START Provided data
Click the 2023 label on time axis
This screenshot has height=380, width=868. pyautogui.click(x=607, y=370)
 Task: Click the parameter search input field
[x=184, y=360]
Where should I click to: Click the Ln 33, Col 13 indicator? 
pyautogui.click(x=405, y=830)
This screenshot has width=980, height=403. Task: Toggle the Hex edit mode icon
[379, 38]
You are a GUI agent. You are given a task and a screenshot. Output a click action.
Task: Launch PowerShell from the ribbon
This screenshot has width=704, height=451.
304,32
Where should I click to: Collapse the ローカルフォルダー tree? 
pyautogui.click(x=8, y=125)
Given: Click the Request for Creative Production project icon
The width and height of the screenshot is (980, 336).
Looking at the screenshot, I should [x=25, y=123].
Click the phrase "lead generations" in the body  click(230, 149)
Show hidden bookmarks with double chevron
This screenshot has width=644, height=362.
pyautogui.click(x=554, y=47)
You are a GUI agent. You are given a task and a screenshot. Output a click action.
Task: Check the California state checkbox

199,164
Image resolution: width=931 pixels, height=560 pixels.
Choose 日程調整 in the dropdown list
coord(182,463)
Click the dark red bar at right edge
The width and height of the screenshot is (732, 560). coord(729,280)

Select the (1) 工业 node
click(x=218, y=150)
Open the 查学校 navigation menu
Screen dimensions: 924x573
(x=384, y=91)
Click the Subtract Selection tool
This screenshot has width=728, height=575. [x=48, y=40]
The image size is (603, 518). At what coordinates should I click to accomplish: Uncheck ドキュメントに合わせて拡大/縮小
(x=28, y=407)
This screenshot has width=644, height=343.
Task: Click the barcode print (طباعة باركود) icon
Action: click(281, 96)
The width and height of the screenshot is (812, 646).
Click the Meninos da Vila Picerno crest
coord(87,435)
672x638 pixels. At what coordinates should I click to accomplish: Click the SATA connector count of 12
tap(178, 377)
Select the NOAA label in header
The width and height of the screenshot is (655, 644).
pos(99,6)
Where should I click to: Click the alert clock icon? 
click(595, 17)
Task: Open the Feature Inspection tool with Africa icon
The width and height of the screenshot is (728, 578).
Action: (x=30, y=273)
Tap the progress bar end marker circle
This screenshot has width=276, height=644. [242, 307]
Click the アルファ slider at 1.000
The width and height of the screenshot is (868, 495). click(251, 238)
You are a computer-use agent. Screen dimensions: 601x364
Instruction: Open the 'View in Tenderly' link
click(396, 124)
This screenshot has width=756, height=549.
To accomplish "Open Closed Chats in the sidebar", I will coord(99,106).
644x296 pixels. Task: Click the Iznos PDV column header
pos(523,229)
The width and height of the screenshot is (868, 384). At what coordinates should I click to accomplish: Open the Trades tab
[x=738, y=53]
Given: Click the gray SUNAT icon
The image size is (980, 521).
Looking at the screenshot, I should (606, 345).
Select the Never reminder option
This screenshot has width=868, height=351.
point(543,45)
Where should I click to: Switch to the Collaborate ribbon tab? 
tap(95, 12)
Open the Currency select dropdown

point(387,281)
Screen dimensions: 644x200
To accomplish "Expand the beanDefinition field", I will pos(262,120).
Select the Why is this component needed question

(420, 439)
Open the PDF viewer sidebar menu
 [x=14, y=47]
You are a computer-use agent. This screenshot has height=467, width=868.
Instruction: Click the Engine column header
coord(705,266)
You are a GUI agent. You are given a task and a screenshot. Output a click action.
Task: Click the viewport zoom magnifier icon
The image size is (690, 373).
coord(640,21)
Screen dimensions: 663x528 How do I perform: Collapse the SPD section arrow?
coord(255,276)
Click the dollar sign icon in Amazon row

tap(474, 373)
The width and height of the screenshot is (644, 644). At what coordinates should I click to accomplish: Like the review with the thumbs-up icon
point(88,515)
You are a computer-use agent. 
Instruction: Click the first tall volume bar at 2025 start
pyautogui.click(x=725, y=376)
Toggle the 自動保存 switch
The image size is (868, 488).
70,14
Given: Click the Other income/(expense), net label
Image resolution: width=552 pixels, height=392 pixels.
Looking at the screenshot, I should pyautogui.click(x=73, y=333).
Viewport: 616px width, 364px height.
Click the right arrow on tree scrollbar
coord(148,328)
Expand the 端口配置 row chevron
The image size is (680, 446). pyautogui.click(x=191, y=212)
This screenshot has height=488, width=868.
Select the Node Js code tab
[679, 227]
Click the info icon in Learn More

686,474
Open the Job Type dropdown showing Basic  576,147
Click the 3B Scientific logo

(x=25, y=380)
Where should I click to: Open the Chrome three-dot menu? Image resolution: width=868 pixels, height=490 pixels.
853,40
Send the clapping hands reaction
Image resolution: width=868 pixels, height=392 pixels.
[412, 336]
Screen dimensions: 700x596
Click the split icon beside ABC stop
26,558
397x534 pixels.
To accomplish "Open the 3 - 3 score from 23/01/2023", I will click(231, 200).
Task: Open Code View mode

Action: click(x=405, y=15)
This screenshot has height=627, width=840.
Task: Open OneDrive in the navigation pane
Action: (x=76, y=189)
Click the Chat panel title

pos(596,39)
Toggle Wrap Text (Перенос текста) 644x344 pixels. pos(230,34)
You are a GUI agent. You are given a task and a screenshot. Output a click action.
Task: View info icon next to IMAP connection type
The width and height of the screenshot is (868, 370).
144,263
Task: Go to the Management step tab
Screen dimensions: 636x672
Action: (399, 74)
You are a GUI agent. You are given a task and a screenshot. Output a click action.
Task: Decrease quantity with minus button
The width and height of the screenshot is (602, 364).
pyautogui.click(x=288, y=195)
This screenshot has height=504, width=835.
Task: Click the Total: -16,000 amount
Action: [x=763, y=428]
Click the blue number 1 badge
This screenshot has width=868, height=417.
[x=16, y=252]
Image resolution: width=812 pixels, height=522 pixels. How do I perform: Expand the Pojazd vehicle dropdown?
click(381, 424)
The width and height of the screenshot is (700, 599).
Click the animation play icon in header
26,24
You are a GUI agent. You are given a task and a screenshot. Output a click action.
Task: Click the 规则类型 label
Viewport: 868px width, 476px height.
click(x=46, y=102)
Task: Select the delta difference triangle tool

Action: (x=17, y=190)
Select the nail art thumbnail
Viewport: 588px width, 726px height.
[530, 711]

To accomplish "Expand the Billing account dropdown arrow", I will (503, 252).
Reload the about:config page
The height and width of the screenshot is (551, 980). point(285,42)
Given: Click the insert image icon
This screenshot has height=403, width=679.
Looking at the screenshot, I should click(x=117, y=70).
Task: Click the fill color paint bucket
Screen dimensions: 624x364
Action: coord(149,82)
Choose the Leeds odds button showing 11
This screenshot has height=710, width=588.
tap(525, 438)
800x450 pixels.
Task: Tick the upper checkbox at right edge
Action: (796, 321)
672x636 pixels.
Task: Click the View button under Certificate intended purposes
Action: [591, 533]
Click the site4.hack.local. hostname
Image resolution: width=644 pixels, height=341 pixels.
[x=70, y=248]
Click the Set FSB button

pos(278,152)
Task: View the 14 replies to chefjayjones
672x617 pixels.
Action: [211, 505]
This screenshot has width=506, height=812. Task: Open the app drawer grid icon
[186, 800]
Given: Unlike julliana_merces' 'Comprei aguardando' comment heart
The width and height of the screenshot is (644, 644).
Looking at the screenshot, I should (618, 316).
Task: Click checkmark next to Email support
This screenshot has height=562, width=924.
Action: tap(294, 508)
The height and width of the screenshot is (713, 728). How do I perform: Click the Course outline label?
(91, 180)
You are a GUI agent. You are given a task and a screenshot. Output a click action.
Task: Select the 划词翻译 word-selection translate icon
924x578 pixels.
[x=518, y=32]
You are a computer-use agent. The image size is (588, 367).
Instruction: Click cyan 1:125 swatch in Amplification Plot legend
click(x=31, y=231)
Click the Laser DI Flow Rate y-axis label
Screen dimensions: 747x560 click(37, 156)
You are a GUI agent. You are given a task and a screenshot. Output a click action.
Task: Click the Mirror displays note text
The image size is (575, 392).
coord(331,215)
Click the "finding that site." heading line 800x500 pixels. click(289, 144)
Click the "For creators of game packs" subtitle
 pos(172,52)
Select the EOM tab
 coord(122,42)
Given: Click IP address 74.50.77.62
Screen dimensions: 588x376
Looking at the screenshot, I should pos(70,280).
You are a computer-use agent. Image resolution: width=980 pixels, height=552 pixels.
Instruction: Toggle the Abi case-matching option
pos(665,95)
END Provided data
Problem to solve.
Taking the records above, retype every line from the one with "Click the Chat panel title" down to the one with "Task: Decrease quantity with minus button", exactly and with nothing else.

Written response.
Click the Chat panel title

pos(596,39)
Toggle Wrap Text (Перенос текста) 644x344 pixels. pos(230,34)
You are a GUI agent. You are given a task and a screenshot. Output a click action.
Task: View info icon next to IMAP connection type
The width and height of the screenshot is (868, 370).
144,263
Task: Go to the Management step tab
Screen dimensions: 636x672
Action: (399, 74)
You are a GUI agent. You are given a task and a screenshot. Output a click action.
Task: Decrease quantity with minus button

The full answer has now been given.